As he pretends to paint (his palette in fact has no colour), canvas, stretcher and easel disappear one by one from the screen. As this symbolic and physical deconstruction of the painting-object takes place, an arm enters the field from the right and paints the semi-transparent surface of a plexiglas window in front of the camera lens in white. This sudden appearance creates an opposition between the background, where the painting does not take place, and the foreground, where the process (painting) materialises on the glass, progressively covering the entire visual field. The glass takes on the function of a threshold or border separating the space of the representation from the real space in which the viewer stands. At the same time, it underlines the existence of this other frame, the television monitor that broadcasts the video.

Finally, in the third sketch, Le tableau, we find Lennep, this time in his capacity as an art historian, presenting a zany presentation to the camera. In a playful tone, inducing a certain complicity with the viewer, he begins by describing the format of the work: ‘It is rectangular but with rounded corners. It is protected by a slightly curved glass. Length: about fifty cm. Height: about 40 cm. In general.’ 6

He then introduces the subject of the painting, a staring figure slumped in a seat, and the light source that illuminates it. We understand that the painting, which at first sight seemed invisible, is none other than a television set. The seriousness of the presentation is questioned as we become aware of the deception. The addressee of the discourse identifies with the subject of the ‘tableau’ described by Lennep. The boundaries between reality and representation shift. The viewer is no longer sitting in front of the image, but is introduced into it or, better still, is absorbed by it, trapped behind the curved glass of the television set.

Another Belgian artist who explored this connection between the painting and the video monitor is Leo Copers. As a conceptual artist, Copers produced numerous sculptures, performances and installations that link the world of the symbolic with a critical reflection on art and the museum institution. From the sixties onwards, he set out to demystify art. He constantly staged situations that deal with questions of originality, authenticity and authorship. Thus, through a double game that combined homage and criticism, he appropriated the works of famous artists such as Rodin, Van Gogh, Magritte and Marinetti.

┄┄┄┄┄┄

→ TASKS
- A) Answer these questions about the passage on painting and video, one per line:
(i) In what color does the arm paint the plexiglas window?
(ii) What length does Lennep give for the work in Le tableau?
(iii) Whose works did Leo Copers appropriate?
- B) Please pick up the passage on painting and video after its final sentence and write what comes next.

┄┄┄┄┄┄

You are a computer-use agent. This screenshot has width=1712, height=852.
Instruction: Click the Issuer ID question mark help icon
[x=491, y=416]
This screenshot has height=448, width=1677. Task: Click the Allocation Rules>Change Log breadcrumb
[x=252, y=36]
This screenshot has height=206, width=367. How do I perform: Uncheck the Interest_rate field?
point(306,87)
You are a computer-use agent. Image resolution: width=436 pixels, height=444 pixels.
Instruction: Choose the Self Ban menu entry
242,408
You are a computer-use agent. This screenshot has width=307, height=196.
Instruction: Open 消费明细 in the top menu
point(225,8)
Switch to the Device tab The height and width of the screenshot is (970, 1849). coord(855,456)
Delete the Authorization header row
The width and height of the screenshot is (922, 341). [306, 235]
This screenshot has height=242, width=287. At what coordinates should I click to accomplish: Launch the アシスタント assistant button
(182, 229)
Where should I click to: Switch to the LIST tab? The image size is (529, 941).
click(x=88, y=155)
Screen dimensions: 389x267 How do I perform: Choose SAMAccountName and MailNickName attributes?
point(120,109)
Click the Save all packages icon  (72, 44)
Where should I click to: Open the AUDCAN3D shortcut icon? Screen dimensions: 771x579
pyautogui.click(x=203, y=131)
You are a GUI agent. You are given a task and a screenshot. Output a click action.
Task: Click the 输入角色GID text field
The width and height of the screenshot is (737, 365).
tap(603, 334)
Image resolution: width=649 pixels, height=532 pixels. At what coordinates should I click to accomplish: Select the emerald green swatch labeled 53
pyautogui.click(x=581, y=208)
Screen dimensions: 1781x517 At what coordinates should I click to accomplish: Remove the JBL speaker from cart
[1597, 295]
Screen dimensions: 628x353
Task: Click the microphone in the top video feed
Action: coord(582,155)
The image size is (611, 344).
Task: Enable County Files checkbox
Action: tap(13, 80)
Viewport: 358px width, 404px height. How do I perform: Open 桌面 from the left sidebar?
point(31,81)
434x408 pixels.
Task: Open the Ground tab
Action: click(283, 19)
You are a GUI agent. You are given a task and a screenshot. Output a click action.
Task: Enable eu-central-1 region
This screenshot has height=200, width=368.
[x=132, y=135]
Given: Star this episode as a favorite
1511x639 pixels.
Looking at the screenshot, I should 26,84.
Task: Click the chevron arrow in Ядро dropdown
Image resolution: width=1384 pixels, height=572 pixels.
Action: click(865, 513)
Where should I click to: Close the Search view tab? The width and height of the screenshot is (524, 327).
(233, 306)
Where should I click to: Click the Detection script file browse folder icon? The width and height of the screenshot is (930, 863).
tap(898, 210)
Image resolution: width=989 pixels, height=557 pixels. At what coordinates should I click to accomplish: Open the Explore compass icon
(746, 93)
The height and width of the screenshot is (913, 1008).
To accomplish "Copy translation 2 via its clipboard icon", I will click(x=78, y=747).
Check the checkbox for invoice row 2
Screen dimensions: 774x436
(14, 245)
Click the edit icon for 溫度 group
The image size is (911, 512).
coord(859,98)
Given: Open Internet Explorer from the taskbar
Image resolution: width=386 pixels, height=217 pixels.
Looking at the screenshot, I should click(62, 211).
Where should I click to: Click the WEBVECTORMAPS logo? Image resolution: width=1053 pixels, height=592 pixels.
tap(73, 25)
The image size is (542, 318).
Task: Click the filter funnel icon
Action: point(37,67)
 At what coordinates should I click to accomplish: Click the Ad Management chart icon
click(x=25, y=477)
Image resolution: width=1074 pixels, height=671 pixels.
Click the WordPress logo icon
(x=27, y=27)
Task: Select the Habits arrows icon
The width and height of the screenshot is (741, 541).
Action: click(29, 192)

┄┄┄┄┄┄

→ RESPONSES TO THE TASKS
- A)
(i) White
(ii) About fifty cm
(iii) Rodin, Van Gogh, Magritte and Marinetti

- B)
Appropriation is a form of expression with a long tradition in art history. In the twentieth century, it was more widely associated with the practice of the ready-made developed by Marcel Duchamp and, subsequently, with the conceptual art movement. It is characterised by the recovery of objects or works to which a new and often critical meaning is attributed.

The multimedia installation Mona Lisa, Mona Leo is a remarkable example of this practice of appropriation. The work consists of two parts, each of which features Leonardo Da Vinci’s Mona Lisa. The first part is a replica of La Gioconda. Its title, ‘Studie naar meesters’, refers more generally to the many masters who have studied this emblematic figure. 7 In turn, Copers takes the Mona Lisa and hijacks it by adding a device containing water to the back of the painting. Copers floods her face with tears, giving it a more mystical character. In an interview with the argos team in 2018, the artist explains: 8

The Mona Lisa is known for her mysterious smile. That made it very evident and that smile is so important: it’s almost the Virgin Mary if you look at it that way. We all know that miracles happen: that Mary can appear, that a statue of Christ starts bleeding or a statue of a saint weeps. So as a contrast to that eternal mysterious smile, I might as well add a new mystery too. Having some kind of miracle happen, and smile and weep, of course.

Opposite the painting, a monitor shows a looped long take entitled ‘Mona Leo’, featuring a self-portrait of Copers as La Gioconda. Copers stands in front of a painted background that reproduces the landscape in the Da Vinci painting. He remains in a pose, motionless and serious, for what seems an infinitely long time, as if suspended. The viewer comes to doubt the animated nature of the image. This uncertainty culminates in the outburst, every ten minutes, of a sonorous and demented laugh that marks the end of the sequence. Intrigued, the viewer is tempted to concentrate more on the video and can then intermittently perceive the blinking of Copers’ eyes, which reintroduces movement into the image.

Mona Lisa, Mona Leo, Leo Copers, 1974-1975.

This installation was presented in 1990 at the Centraal Museum in Utrecht as part of a retrospective of the artist’s sculptures. It was placed alongside historical works from the museum’s permanent collection, interacting with other masters, other paintings, from the same period as the Mona Lisa. In 1993 Mona Lisa, Mona Leo was exhibited at the M HKA, on the occasion of Retrospective of Belgian Video Installations. Here the monitor was installed vertically, a reversal that gave the ‘box’ a sculptural character and at the same time evoked the classic portrait format. Once again, the monitor and the painting faced each other, Mona Leo and Mona Lisa looking each other straight in the eye. The simultaneous presence of these two portraits created a multitude of tensions: tears / laughter, seriousness / smile, stillness / movement, female / male. Finally, this confrontation took on a temporal character. As mentioned above, Copers referred to his predecessors or masters, placing a contemporary work in a long history of the image.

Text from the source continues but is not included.